Another two paragraphs (5 and 6) are curios, promising to leave surgery to others (it used to be the barbers) and forswearing sex with your patients or their families. The first is wrong and outmoded, given that surgery has been a core skill in medicine for hundreds of years now, while the second hardly sets a sufficiently high moral standard for our profession.
Only three paragraphs (3, 4, and 7) apply in any serious fashion to what most physicians and laypeople would expect to be the content of a solemn oath at medical school graduation. The first of these suggests giving good advice on diet and keeping patients from harm. The second prohibits both euthanasia and abortion. The third promises patient confidentiality.
Now, giving good dietary advice is certainly laudable, but it hardly expresses a comprehensive commitment to provide knowledgeable treatment of all sorts, without performing a sort of biblical exegesis. Keeping patients from harm, by contrast, is a critical concept to any relevant medical oath, as is the confidentiality of patient information. However, many physicians are fully supportive of abortions, and some physicians are sympathetic to aiding in euthanasia for terminally ill patients precisely to "keep them from harm."
To summarize the operational part of the Hippocratic Oath, then, all physicians would swear to (1) give good dietary advice, (2) keep the patient from harm, and (3) maintain confidentiality; would probably swear (4) to abjure euthanasia; and might swear (5) to abjure abortion.
The revised oath by Dr. Louis Lasagna, which I am reasonably sure we used at my Harvard Medical School graduation in 1969, contrasts sharply with the uninspiring curios of the [classical] Hippocratic Oath. Lasagna picked up on many of the major themes of our profession: Do positive good, not just keep from harm. Promote our knowledge and skills for the benefit of the patient.

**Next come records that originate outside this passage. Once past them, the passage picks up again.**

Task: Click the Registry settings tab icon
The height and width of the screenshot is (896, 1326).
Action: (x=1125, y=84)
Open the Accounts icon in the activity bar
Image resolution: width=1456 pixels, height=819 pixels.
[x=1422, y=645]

Provide sound advice and guidance to the person and family, not just manipulate the diseased organ systems. Focus on prevention. His oath also specifically includes the important Hippocratic concepts of avoiding harm and keeping confidentiality.
Lasagna's message comes dramatically closer to expressing the mission and complexity of our profession and offers the appropriate breadth and inspiration for the graduation of new physicians as well as for all of our personal renewal from time to time. His oath, or a version of it, is something I did and could swear to. As for the classical Hippocratic Oath, I'll think of it every time I am tempted to split fees with my teachers or sleep with my patients.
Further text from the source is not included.